Every prompt your application sends is a place personal data can leak — into a provider’s logs, your own traces, or a model’s context it should never have seen. The fix is not to avoid LLMs. It is to put a redaction layer between your data and the model, so the model only ever sees what it strictly needs.
Detect, mask, restore
The core pattern has three steps and a token map that never leaves your perimeter:
- Detect entities (names, emails, card numbers) with a recogniser before the prompt is built.
- Replace each with a stable placeholder token and store the mapping server-side.
- After the model responds, swap placeholders back into the final output for the user.
The model reasons over [PERSON_1] and [EMAIL_1], never the real values — so even your logs and the provider’s logs stay clean while the user still sees a fully personalised reply.

Choosing a recogniser
- Pattern-based: regex for structured data like cards and phone numbers — fast and exact.
- Model-based: a named-entity model for names and addresses that patterns miss.
- Hybrid: both, with the pattern layer as a guaranteed backstop under the model.
Hybrid is the right default for anything regulated. The model catches the messy, free-text cases; the regex layer guarantees the structured ones never slip through even if the model has an off day.

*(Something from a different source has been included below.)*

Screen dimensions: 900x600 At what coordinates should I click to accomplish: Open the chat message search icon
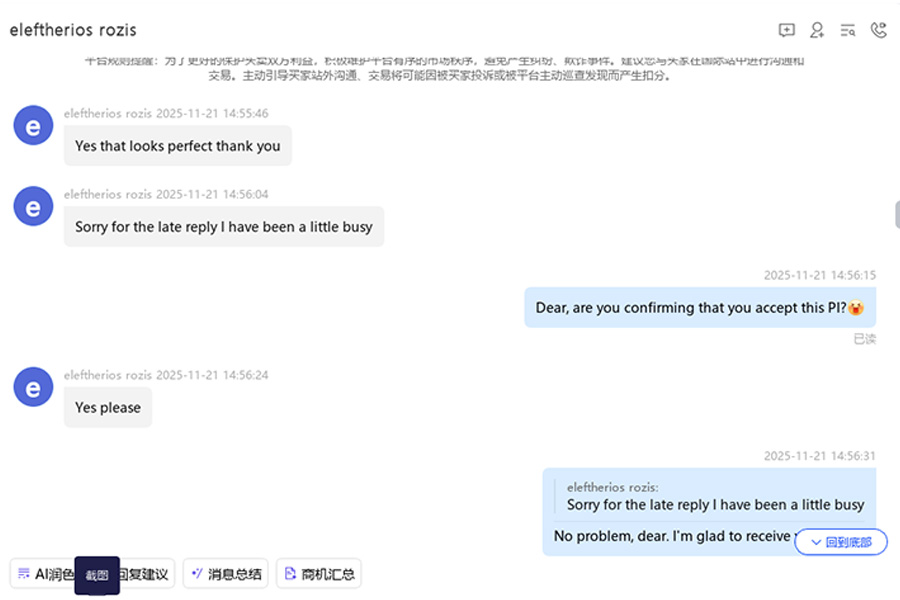click(847, 30)
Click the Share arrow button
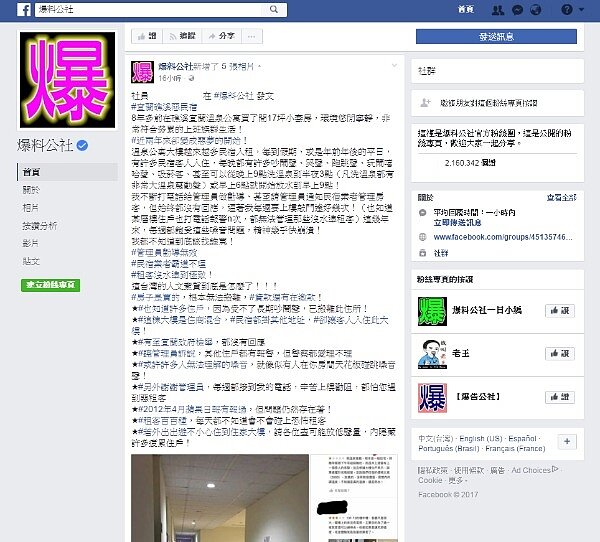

Redaction is not a feature you bolt on at the end. It is the boundary your whole pipeline is built around.
Don’t forget the output
Models can echo or infer sensitive details that were never in the prompt. Scan generated text on the way out as well as on the way in, and keep the token map in a short-lived, access-controlled store — never in the prompt history or a long-lived cache.
Pitfalls that cause leaks
- Putting the token map in the prompt itself — it defeats the entire pattern.
- Logging the un-redacted input "just for debugging" — that log is now in scope for compliance.
- Skipping output scanning, so an inferred phone number slips through unredacted.
Get the boundary right once and every feature built on top inherits it. That is the difference between an AI roadmap your security team blocks and one they sign off on.